(Beginning of RECORDED INFORMATION)

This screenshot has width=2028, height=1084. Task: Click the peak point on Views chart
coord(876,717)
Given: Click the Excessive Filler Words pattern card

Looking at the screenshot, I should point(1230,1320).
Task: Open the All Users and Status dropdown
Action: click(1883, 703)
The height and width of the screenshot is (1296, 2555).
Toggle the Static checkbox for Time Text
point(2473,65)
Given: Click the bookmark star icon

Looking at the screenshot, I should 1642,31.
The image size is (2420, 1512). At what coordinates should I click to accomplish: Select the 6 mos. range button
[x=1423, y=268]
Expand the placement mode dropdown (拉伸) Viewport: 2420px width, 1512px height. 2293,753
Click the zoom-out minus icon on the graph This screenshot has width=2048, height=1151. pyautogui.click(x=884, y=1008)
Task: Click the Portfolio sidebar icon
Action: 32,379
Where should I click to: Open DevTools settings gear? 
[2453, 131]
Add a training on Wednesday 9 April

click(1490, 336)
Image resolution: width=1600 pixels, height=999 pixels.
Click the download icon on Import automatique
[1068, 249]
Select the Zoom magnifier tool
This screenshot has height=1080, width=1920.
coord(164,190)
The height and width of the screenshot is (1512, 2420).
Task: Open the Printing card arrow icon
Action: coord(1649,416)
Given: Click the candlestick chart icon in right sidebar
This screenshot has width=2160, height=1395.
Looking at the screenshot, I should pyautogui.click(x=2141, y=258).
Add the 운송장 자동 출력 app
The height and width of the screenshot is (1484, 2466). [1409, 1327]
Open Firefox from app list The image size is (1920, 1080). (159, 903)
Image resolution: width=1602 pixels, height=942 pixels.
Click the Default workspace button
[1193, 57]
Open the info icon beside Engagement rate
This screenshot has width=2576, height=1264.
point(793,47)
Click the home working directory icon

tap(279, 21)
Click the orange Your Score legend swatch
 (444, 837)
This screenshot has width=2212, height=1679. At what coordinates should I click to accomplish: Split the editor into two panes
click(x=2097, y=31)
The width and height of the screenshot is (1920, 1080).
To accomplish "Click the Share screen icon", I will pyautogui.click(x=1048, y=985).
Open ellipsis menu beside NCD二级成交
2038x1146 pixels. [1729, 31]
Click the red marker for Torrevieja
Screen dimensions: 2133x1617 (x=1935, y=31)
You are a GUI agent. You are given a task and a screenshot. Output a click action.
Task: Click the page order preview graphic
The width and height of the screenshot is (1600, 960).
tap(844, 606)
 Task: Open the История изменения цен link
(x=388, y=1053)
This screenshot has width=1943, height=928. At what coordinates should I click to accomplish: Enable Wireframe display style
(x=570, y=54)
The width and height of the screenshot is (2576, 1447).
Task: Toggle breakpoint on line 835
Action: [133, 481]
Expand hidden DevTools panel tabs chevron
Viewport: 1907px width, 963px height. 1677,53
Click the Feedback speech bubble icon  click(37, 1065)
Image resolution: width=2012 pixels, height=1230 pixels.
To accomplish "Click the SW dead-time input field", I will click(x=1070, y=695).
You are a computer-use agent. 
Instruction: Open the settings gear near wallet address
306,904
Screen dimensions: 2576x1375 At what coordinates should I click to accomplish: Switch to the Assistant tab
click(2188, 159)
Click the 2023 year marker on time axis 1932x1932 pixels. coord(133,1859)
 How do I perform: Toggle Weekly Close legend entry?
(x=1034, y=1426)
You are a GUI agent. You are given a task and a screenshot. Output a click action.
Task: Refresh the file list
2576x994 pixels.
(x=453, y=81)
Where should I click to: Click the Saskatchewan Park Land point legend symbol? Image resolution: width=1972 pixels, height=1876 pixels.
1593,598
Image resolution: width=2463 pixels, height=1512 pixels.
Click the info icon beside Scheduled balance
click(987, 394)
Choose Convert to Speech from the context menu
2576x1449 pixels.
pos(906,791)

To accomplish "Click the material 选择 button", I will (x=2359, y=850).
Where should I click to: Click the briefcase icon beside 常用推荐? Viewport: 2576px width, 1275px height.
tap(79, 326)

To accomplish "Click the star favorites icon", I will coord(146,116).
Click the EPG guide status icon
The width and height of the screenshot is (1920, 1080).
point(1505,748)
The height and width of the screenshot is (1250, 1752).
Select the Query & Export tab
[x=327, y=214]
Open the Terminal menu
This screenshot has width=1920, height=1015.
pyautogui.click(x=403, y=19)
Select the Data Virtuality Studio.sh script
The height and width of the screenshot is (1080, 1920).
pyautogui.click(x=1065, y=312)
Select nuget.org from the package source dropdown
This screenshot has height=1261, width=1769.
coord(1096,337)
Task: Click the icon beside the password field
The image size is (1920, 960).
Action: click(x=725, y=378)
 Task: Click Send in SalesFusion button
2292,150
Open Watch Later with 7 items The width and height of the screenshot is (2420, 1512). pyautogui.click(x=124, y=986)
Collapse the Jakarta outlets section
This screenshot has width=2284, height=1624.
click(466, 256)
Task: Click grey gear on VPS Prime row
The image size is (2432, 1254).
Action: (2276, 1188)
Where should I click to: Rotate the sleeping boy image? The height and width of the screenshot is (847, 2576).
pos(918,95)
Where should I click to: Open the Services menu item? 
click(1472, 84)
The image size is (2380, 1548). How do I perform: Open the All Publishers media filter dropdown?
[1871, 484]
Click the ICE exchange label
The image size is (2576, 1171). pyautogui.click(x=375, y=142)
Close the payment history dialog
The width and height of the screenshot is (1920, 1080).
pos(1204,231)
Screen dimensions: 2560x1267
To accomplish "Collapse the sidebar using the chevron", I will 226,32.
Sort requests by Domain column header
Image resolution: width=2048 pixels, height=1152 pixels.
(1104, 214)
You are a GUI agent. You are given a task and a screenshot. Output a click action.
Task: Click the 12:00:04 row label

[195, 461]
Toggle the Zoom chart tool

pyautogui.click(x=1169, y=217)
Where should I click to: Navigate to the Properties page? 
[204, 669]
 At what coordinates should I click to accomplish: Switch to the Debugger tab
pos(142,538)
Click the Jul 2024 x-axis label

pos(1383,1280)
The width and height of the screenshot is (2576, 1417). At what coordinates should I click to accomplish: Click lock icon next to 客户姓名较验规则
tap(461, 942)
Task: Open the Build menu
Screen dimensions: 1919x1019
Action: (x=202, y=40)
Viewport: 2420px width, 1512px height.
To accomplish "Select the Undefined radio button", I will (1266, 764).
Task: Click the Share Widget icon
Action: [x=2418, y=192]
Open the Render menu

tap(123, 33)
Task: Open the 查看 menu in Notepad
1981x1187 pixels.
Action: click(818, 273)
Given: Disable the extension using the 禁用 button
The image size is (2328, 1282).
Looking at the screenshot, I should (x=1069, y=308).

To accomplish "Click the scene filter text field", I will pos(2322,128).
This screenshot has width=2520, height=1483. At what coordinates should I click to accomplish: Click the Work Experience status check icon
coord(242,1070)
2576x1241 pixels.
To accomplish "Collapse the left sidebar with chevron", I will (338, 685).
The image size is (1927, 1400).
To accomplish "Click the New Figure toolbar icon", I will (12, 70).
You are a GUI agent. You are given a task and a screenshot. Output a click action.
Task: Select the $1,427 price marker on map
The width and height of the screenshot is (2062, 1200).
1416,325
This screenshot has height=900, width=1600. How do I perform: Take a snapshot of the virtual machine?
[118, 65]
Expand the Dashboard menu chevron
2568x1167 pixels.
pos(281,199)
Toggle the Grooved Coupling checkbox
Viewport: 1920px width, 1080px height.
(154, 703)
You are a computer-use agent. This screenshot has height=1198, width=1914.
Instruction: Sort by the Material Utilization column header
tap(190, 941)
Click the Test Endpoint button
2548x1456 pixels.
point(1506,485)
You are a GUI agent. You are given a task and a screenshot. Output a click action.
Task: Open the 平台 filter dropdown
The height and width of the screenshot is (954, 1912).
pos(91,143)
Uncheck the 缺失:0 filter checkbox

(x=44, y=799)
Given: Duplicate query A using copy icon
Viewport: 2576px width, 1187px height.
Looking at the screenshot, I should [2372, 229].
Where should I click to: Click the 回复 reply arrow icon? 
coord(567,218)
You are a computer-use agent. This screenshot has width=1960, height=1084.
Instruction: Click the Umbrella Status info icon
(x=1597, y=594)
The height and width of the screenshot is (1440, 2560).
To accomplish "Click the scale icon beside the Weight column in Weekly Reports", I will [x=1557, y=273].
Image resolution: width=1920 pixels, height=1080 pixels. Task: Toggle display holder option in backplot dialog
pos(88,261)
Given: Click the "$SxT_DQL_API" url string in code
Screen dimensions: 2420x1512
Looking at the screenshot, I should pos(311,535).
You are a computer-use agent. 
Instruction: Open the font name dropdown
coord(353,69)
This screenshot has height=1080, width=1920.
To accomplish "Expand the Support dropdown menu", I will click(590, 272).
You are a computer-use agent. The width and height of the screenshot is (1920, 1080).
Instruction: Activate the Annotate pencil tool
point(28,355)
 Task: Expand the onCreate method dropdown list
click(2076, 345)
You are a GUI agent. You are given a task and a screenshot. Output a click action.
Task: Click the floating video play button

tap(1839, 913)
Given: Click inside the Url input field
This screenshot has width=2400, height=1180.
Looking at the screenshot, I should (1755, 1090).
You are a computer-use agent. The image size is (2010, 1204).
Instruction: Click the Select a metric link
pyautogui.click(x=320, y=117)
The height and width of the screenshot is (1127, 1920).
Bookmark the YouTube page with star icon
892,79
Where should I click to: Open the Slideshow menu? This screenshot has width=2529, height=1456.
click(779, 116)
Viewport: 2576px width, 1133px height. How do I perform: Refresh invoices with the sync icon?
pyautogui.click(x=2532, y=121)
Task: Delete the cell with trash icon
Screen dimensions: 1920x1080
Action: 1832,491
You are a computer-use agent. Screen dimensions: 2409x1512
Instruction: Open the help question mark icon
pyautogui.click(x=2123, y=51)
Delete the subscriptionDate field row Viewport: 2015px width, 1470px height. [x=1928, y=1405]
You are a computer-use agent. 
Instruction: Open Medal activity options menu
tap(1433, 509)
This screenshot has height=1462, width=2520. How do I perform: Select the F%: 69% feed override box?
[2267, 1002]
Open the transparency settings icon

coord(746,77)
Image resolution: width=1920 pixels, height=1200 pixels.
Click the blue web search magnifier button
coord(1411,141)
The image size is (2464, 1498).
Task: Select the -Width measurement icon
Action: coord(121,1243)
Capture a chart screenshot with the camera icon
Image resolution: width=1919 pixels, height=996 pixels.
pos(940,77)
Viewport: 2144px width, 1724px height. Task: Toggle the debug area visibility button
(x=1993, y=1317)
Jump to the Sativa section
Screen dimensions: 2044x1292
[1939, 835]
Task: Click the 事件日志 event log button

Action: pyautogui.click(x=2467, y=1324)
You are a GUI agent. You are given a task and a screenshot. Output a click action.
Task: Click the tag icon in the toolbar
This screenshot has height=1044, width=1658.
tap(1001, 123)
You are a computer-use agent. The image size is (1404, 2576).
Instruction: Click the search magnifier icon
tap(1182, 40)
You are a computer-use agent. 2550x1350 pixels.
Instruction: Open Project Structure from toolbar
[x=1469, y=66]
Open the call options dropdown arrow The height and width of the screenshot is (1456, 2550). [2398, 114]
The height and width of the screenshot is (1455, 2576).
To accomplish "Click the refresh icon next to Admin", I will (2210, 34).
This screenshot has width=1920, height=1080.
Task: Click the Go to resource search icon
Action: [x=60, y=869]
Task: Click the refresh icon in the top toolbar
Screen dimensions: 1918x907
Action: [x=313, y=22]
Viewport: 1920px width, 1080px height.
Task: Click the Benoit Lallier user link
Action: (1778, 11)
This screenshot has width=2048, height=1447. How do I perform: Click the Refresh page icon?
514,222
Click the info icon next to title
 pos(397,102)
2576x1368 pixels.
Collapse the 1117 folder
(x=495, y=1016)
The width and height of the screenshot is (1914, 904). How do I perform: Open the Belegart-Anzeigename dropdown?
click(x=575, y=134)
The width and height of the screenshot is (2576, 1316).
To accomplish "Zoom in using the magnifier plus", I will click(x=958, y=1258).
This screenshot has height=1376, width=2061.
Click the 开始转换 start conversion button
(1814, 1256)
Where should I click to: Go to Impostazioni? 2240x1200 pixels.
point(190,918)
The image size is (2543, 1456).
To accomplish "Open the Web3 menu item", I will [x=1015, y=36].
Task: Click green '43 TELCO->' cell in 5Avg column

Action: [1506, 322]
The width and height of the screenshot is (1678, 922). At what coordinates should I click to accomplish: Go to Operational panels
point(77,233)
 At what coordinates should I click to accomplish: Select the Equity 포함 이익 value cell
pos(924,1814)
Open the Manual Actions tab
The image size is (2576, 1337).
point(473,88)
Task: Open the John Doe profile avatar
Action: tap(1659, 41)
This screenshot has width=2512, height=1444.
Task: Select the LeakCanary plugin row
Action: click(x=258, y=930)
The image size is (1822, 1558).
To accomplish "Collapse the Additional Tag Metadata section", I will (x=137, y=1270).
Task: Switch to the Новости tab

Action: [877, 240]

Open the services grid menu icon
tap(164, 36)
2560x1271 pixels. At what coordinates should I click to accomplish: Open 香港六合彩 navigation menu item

(End of RECORDED INFORMATION)

With the data above as the source, tally the lines that include the string "section", and give that figure alone.

### WRITTEN ANSWER
3